#seq2seq model implementation

1 messages · Page 1 of 1 (latest)

split yoke
#

Can someone help me on how to implement decoder in keras. I asked chatgpt but I dont why is it using a decoder again in the for loop
ChatGPT code:

# Define the inputs
encoder_output = tf.keras.Input(shape=(None, encoder_output_dim))
decoder_input = tf.keras.Input(shape=(None,))
target_sequence = tf.keras.Input(shape=(None,))

# Define the decoder
decoder = tf.keras.layers.LSTM(units=decoder_hidden_dim, return_sequences=True, return_state=True)
decoder_output, _, _ = decoder(decoder_input, initial_state=encoder_output)

# Define the output layer
output_layer = tf.keras.layers.Dense(units=output_vocab_size, activation='softmax')
output = output_layer(decoder_output)

# Define the decoding loop
max_output_length = ... # set the maximum output length
start_token = ... # set the start token
end_token = ... # set the end token
hidden_state = encoder_output
decoder_input = tf.expand_dims([start_token] * batch_size, 1)

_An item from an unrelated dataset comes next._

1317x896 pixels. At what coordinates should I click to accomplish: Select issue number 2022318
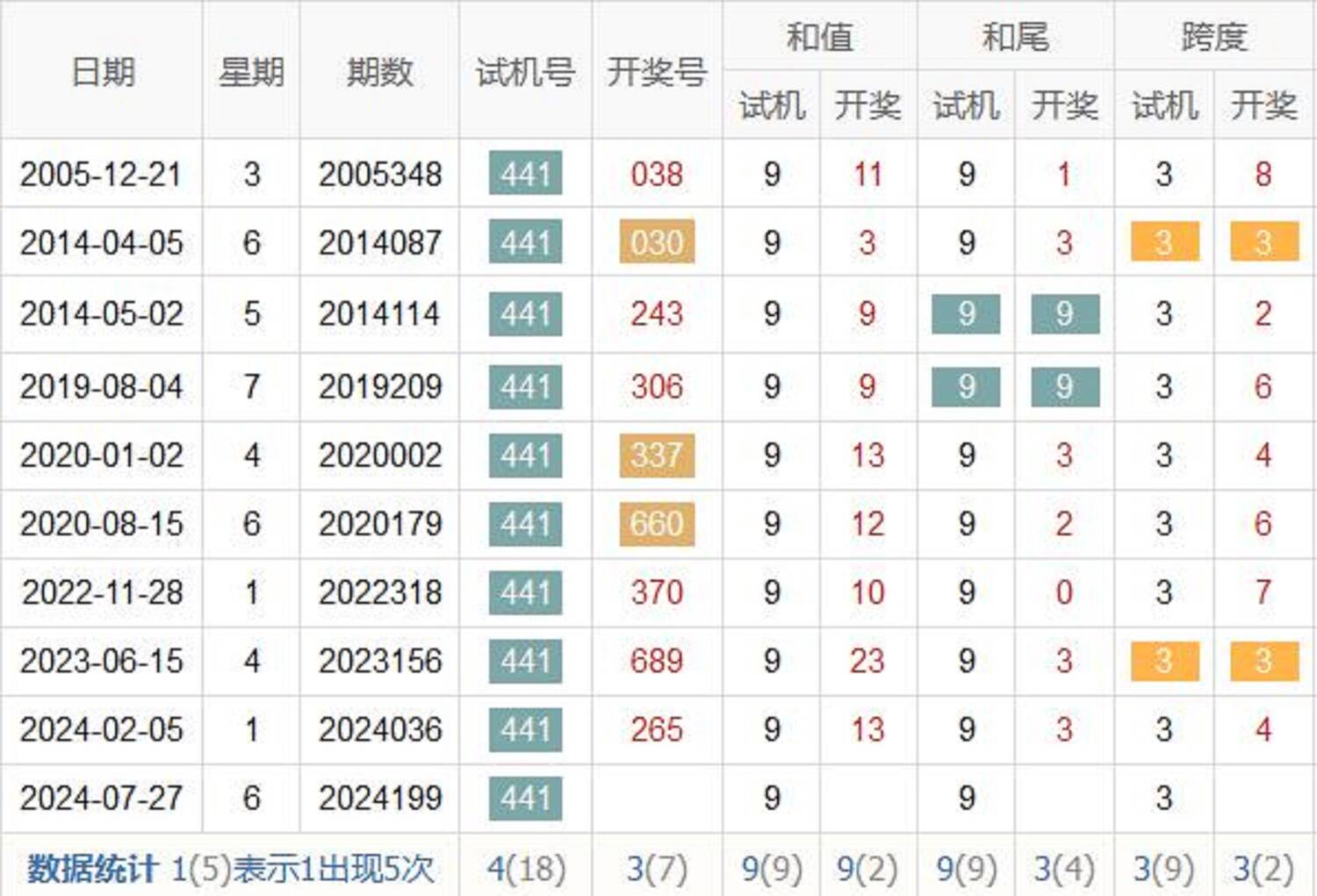click(379, 592)
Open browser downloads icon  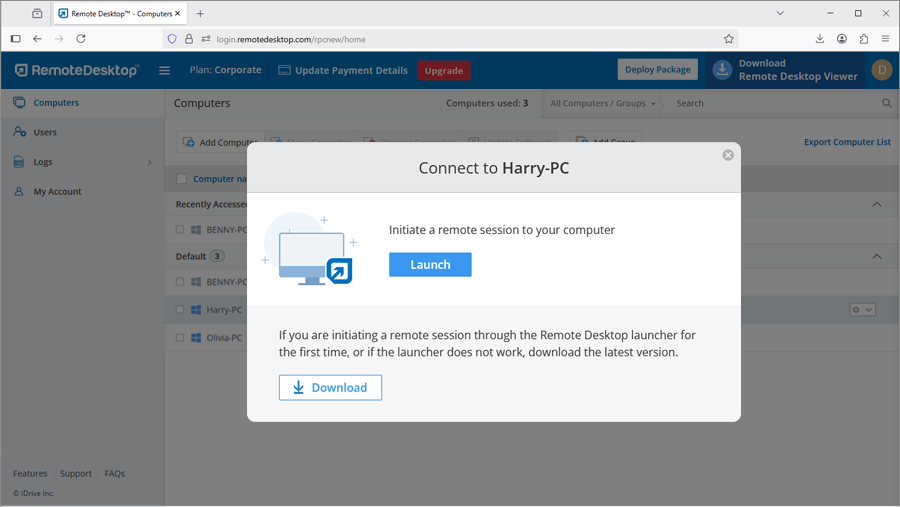[820, 39]
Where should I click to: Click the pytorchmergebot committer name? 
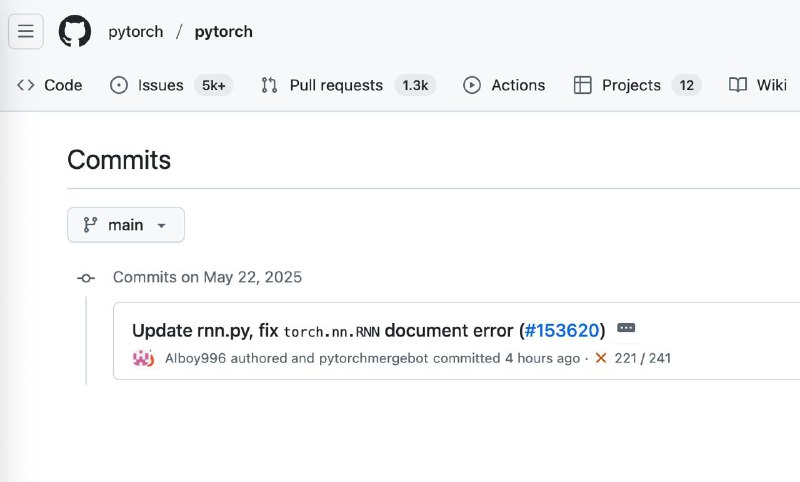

for i in range(max_output_length):
    decoder_output, hidden_state, _ = decoder(decoder_input, initial_state=hidden_state)
    decoder_output = output_layer(decoder_output)
    next_token = tf.argmax(decoder_output, axis=-1)
    decoder_input = tf.concat([decoder_input, next_token], axis=-1)

    # stop decoding if end token is generated
    if tf.reduce_all(next_token == end_token):
        break

# Define the training and inference models
training_model = tf.keras.Model(inputs=[encoder_input, decoder_input, target_sequence], outputs=output)
inference_model = tf.keras.Model(inputs=encoder_input, outputs=output)
soft violet
#

Don't entirely get your question, but I'm guessing you are asking about the autoregressive generation; it's feeding output back into the input to get the subsequent output.